A new research report by Deutsche Bank Research shows that Canadian banks are in worse shape compared to other developed markets’ banks based on the Borrower Concentration ratio.This ratio measures the diversification of banks’ foreign exposure across other countries. Put another way, this measure identifies those countries that have concentrated their lending on specific regions or countries. Usually countries tend to have high exposures to neighboring countries.The Borrower Concentration ratio is calculated using the Herfindahl Index, which measures the concentration of a country’s top ten borrowers. This index is a valuable tool to analyze banks’ vulnerability for first-round contagion effects. For a banking sector that is highly exposed to a single country or very few foreign countries, contagion risk may be stronger than for a country whose banking sector is well diversified in its overseas lending exposure.

The graphic below shows the Borrower Concentration Ratios of developed countries:


Source: Monitoring cross-border exposure, Deutsche Bank Research

Canada tops the list due its heavy exposure to the U.S. Compared to Canada, U.S. is in much better position since U.S. banks have well diversified foreign lending exposures.
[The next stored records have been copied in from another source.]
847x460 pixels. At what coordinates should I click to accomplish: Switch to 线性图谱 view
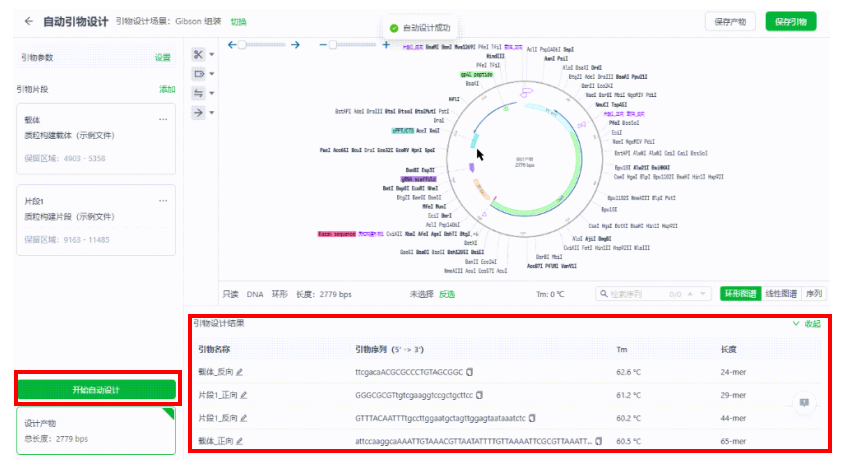coord(781,294)
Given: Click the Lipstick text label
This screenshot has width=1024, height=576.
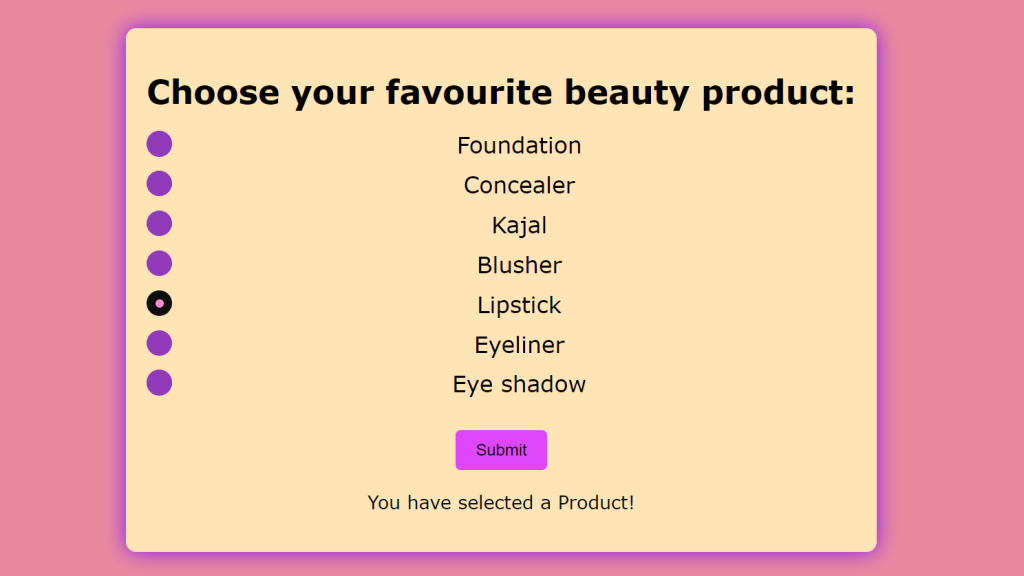Looking at the screenshot, I should pos(519,305).
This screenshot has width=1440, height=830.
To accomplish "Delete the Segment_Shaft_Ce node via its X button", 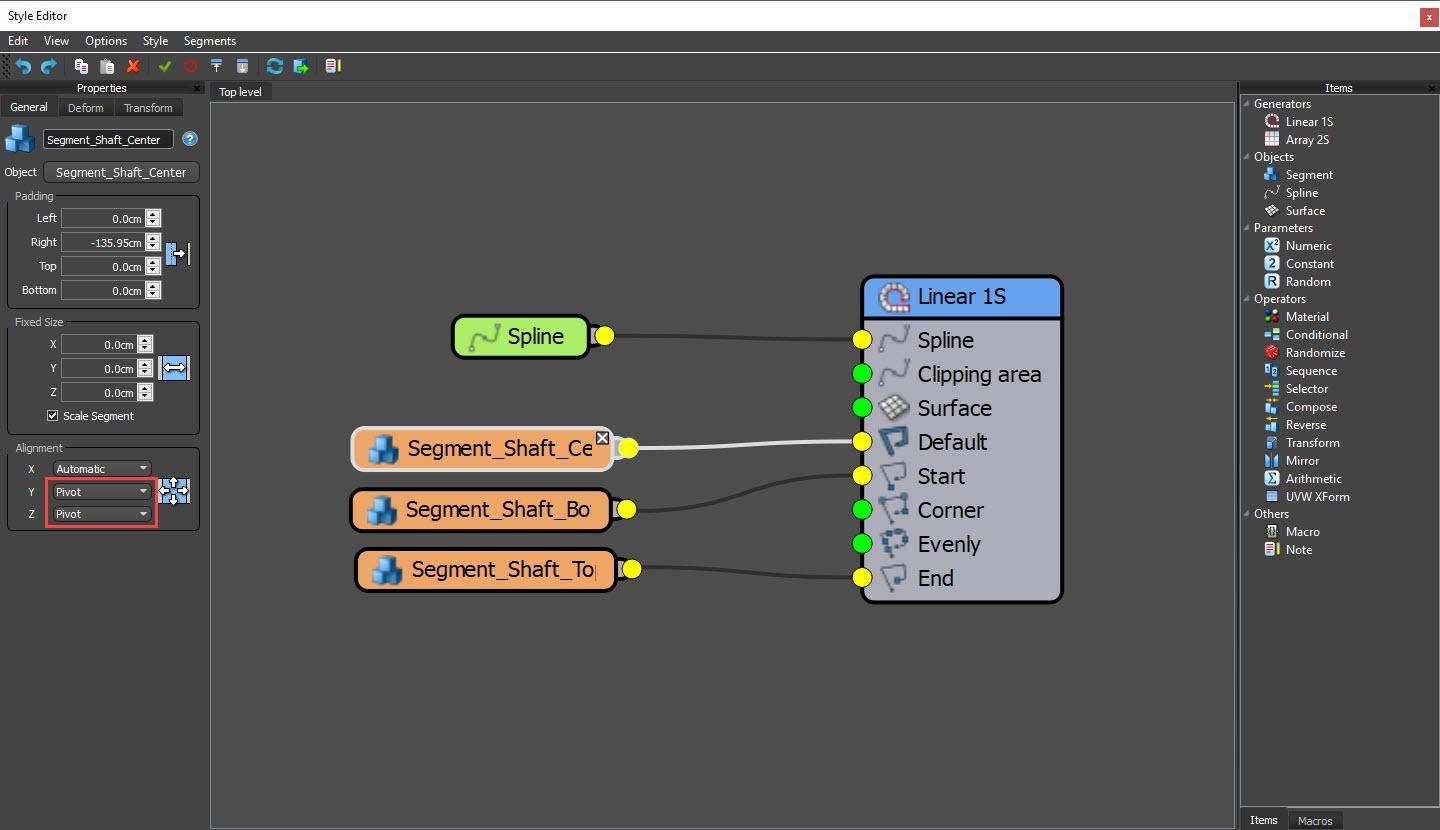I will click(x=602, y=438).
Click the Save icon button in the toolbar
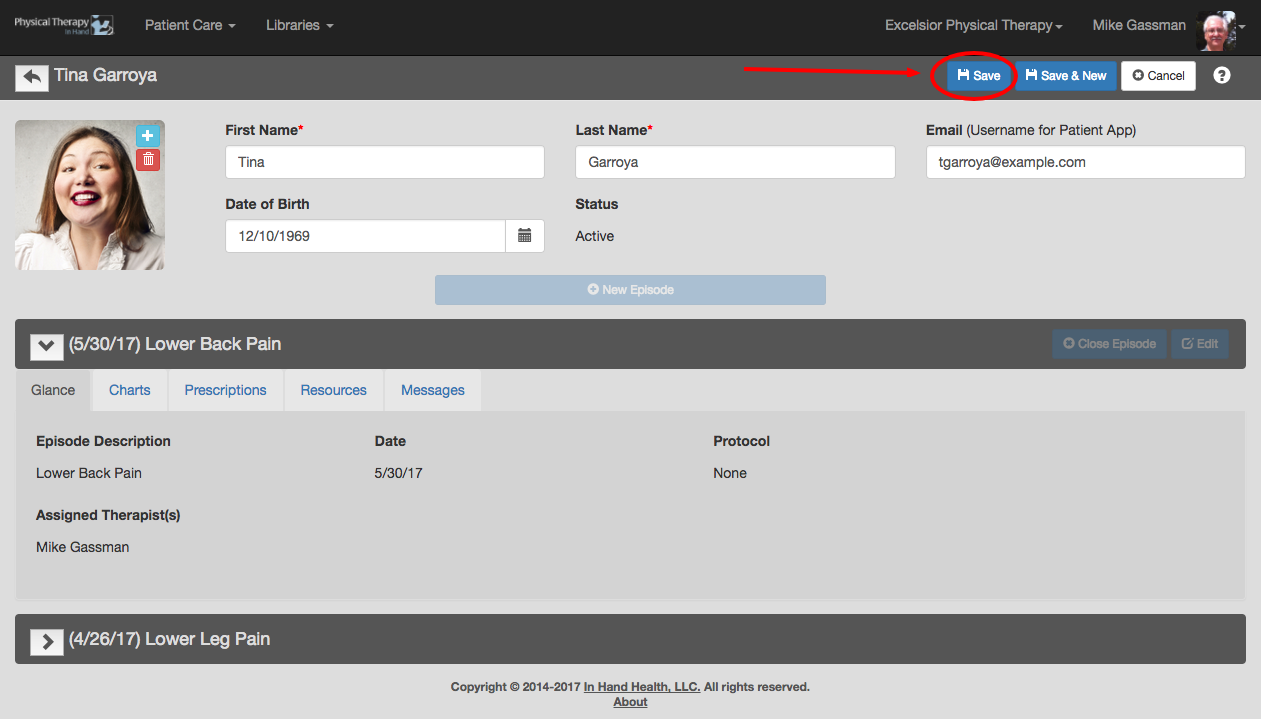The image size is (1261, 719). [976, 75]
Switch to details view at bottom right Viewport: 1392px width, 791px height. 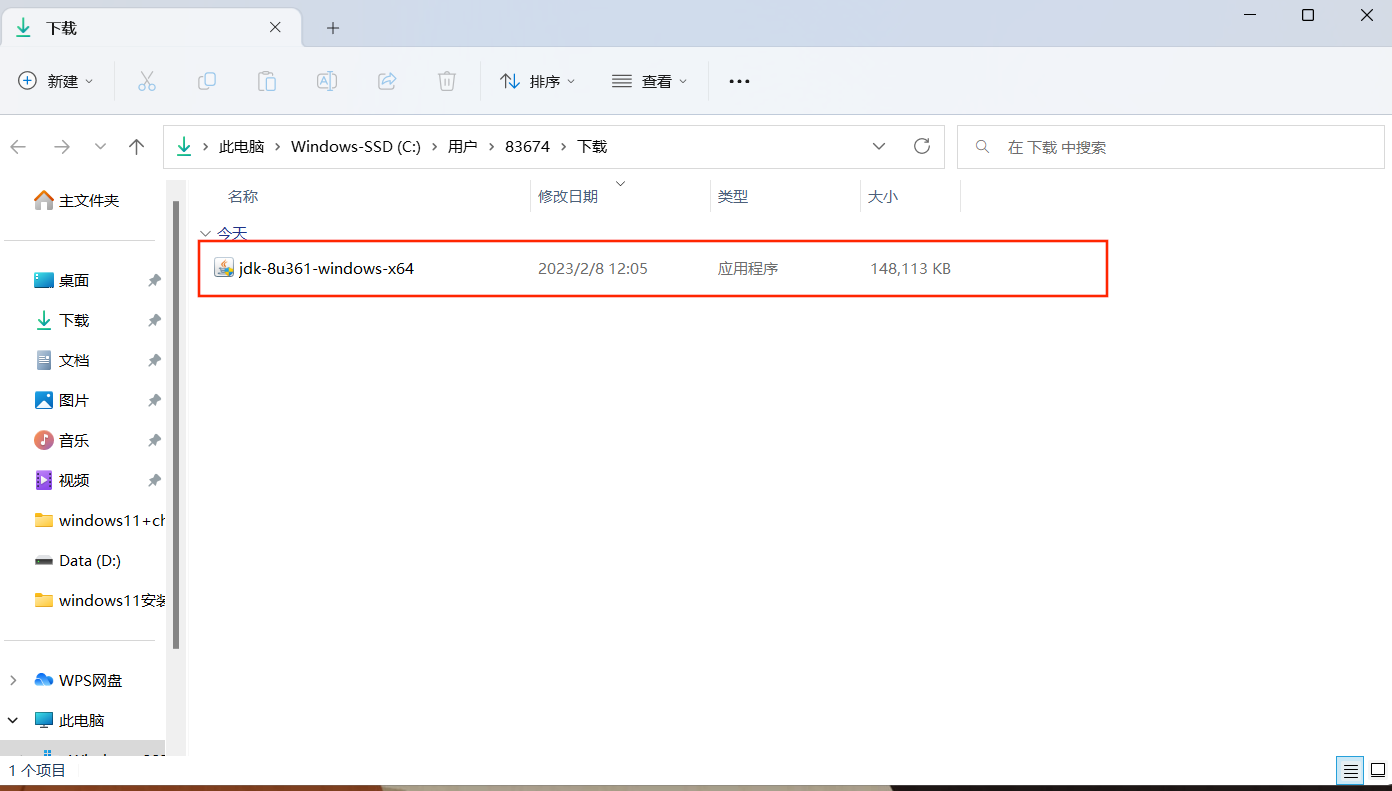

Unlike Canadian banks, U.S. banks have not concentrated solely on a specific country or a region. Austria and Australia take the second and third spots since Austria lends heavily to Germany and Czech Republic while Australia lends to New Zealand. Canadian banks have large exposures to US due to many factors such as limited growth opportunities in the domestic market, strict regulations preventing domestic mergers, trade between the countries, geographical proximity, cultural similarities, etc.
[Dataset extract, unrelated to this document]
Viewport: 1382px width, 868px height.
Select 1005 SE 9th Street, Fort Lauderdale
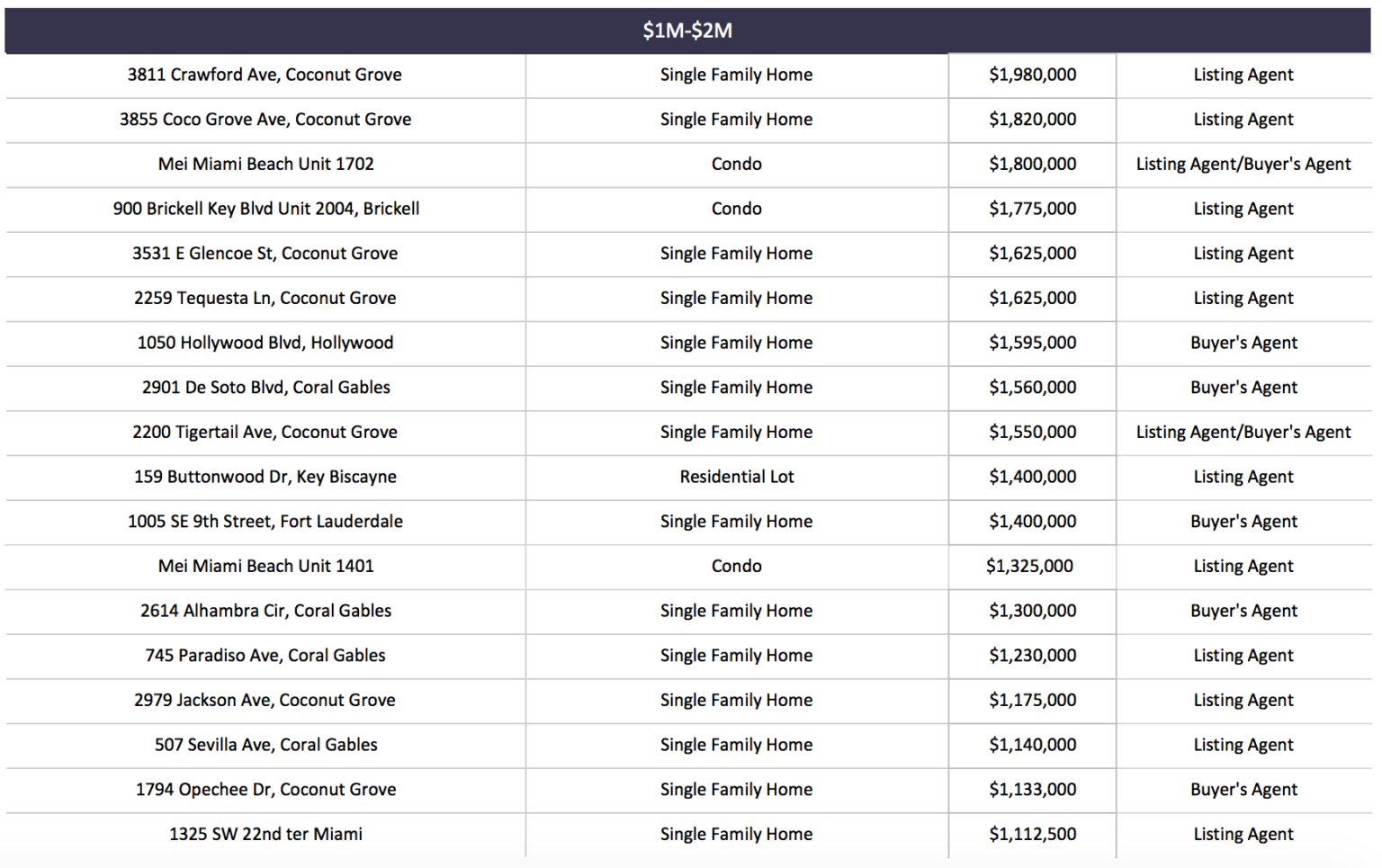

Among the big five Canadian banks, Toronto-Dominion Bank (TD) has the largest presence in the US market. With the acquisition of Cherry Hill (N.J.)-based Commerce Bancorp in March 2008, TD now has more branches in the US than in Canada. The bank has about 1,300 branches in 16 states from Maine to Florida where 24,000 employees provide excellent customer service. In the most recent quarter, profits from US operations amounted to about a quarter of the bank’s profits of C$1.18 billion.

Domestic competitors Royal Bank of Canada (RY) and Bank of Montreal (BMO)have not had success so far in their US ventures like TD. Royal Bank has not earned a profit in its international division which includes operations in North Carolina and Alabama. Bank of Montreal owns the Chicago-based Harris bank. BMO’s profit from its U.S. unit accounted for just 6% of net income in the last quarter.